* WHAT THE EXERCISE ASKS
Give the number of lines in the records below that hold "marker"; nothing else is needed.

* INFORMATION GIVEN
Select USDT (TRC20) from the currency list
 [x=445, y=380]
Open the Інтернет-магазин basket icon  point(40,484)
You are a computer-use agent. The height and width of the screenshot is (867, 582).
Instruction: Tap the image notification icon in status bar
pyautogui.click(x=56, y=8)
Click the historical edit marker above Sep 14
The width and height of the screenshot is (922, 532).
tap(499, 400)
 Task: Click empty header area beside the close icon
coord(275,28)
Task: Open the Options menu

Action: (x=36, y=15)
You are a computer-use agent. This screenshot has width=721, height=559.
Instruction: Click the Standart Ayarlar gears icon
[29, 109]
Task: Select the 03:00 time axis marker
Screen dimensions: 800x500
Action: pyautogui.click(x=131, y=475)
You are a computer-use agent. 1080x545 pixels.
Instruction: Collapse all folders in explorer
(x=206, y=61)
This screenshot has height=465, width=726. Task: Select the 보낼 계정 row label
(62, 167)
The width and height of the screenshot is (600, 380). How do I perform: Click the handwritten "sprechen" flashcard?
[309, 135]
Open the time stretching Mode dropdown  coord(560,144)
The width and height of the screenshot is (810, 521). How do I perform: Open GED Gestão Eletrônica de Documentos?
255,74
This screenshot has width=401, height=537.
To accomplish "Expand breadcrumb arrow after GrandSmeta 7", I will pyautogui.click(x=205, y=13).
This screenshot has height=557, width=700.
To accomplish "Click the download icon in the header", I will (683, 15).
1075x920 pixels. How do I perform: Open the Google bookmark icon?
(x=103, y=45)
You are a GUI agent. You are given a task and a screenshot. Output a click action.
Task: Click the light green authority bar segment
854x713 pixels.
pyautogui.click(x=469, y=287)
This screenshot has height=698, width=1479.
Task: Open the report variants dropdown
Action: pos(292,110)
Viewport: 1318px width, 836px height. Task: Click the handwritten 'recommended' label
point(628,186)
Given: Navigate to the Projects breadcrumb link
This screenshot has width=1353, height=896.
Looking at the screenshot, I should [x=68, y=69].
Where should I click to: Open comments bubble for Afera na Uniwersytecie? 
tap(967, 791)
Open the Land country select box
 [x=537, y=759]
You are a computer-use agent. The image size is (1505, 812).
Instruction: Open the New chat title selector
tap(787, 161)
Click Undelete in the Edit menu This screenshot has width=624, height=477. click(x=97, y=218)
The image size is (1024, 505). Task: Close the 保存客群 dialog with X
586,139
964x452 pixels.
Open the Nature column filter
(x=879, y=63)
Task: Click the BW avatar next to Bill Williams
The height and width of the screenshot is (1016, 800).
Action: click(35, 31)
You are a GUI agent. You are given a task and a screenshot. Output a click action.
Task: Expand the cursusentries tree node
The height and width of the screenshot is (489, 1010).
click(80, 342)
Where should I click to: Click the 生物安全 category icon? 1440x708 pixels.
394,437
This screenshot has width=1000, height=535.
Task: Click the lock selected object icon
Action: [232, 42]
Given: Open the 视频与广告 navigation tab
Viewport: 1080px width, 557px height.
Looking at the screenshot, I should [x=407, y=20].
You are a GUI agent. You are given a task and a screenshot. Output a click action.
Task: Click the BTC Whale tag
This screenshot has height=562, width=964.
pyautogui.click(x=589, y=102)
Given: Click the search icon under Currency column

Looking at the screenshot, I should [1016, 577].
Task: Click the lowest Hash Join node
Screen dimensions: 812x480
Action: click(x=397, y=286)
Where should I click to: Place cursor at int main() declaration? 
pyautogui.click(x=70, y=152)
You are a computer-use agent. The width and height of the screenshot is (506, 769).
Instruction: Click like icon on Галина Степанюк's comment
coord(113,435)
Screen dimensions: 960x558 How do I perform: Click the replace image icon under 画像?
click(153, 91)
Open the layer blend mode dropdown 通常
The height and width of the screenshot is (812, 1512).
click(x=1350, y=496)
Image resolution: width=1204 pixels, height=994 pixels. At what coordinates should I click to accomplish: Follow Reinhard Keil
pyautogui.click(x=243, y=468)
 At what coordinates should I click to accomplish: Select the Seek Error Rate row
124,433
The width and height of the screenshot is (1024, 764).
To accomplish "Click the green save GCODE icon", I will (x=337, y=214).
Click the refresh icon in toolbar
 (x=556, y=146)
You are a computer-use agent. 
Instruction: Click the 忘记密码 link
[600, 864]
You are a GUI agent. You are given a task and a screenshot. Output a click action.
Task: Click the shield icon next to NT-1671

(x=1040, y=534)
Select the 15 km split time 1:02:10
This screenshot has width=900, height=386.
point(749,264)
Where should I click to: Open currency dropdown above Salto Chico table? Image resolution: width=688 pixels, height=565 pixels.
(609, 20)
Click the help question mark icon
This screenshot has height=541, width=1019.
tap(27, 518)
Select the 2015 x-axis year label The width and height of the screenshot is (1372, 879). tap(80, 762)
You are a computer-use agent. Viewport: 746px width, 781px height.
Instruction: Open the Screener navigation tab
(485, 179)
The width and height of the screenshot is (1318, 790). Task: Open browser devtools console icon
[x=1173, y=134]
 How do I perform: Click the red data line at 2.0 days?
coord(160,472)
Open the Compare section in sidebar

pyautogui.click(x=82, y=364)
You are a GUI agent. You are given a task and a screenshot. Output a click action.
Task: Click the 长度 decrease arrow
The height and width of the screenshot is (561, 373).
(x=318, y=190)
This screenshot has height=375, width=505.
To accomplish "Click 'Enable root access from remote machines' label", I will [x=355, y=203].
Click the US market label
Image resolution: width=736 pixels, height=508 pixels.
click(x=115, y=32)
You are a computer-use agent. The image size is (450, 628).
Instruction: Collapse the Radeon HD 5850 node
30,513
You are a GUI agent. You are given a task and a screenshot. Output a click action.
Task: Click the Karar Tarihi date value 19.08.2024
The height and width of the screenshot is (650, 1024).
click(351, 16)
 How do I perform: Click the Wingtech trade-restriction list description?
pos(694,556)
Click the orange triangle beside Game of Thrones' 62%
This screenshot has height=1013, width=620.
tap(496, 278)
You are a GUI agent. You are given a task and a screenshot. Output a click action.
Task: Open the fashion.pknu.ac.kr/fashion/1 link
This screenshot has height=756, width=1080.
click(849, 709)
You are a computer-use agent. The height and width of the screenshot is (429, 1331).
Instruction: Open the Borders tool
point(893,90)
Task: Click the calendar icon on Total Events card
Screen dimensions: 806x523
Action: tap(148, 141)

* OUTPUT FOR THIS TASK
2